### Challenge
Copy out the lines starting with the line with "You are a computer-use agent. Screen" and going on through the line with "Action: point(564,124)". Change "currency icon" to "coin icon" and leave everything else unchanged.

-- start --

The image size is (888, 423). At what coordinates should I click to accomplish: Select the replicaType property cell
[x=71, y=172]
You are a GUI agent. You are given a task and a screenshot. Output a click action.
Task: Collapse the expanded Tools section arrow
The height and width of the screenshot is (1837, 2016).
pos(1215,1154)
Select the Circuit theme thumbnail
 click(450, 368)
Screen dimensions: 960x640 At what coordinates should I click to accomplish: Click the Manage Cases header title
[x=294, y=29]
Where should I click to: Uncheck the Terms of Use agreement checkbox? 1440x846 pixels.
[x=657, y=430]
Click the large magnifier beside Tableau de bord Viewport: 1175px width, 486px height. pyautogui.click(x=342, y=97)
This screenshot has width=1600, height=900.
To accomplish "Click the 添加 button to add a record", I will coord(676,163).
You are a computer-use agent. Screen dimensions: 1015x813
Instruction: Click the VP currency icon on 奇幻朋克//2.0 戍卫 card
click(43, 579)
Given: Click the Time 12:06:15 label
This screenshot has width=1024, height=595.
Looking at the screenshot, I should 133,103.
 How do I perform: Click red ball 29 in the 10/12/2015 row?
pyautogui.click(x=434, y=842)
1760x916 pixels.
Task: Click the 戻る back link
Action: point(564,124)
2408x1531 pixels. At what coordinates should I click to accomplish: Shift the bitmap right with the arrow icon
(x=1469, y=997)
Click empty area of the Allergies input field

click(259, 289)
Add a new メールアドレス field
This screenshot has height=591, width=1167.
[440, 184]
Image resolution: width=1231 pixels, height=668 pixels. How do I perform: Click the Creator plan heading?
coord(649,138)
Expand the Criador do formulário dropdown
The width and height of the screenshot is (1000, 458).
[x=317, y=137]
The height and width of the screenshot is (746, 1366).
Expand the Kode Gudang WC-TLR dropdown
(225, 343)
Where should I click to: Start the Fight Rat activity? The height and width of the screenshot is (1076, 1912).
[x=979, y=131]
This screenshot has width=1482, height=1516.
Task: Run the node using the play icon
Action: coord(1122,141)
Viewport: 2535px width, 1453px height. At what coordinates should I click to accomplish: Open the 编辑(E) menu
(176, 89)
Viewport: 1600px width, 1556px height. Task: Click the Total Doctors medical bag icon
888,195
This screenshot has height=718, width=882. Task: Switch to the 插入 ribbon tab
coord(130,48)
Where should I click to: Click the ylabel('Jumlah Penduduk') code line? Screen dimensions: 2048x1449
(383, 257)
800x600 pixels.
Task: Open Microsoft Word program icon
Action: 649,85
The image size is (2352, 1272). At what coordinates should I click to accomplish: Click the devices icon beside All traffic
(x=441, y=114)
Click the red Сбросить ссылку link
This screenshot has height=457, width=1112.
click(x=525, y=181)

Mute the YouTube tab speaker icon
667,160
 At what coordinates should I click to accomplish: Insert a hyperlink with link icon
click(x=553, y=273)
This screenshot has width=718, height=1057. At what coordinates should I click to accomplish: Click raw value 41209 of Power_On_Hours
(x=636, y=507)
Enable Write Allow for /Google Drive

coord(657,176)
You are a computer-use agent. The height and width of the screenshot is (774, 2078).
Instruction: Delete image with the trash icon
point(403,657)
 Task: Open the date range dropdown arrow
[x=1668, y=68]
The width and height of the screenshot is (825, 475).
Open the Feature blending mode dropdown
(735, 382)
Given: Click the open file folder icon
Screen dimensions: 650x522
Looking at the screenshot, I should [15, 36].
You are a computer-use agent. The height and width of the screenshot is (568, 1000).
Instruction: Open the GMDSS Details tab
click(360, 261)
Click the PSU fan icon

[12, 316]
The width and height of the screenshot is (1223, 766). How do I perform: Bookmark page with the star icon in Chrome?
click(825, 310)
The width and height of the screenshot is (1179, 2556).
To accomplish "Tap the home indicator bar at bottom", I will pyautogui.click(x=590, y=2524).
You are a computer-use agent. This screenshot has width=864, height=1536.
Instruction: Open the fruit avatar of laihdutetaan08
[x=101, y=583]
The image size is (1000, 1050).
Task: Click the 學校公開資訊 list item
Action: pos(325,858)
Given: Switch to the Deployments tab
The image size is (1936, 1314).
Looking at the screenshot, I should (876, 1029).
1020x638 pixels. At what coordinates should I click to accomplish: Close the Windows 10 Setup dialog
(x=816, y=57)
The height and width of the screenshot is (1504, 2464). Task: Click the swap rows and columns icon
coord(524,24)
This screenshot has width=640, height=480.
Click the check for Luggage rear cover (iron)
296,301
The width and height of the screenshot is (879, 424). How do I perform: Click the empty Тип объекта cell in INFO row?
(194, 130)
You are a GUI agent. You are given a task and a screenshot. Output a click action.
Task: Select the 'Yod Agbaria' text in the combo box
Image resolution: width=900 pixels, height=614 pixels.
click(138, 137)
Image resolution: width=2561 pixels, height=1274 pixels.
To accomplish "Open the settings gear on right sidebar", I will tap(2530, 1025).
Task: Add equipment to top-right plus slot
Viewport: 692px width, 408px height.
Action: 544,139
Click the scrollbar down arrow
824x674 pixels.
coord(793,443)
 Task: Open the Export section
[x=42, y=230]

-- end --

### Solution to the exercise
You are a computer-use agent. Screen dimensions: 1015x813
Instruction: Click the VP coin icon on 奇幻朋克//2.0 戍卫 card
click(43, 579)
Given: Click the Time 12:06:15 label
This screenshot has width=1024, height=595.
Looking at the screenshot, I should 133,103.
 How do I perform: Click red ball 29 in the 10/12/2015 row?
pyautogui.click(x=434, y=842)
1760x916 pixels.
Task: Click the 戻る back link
Action: point(564,124)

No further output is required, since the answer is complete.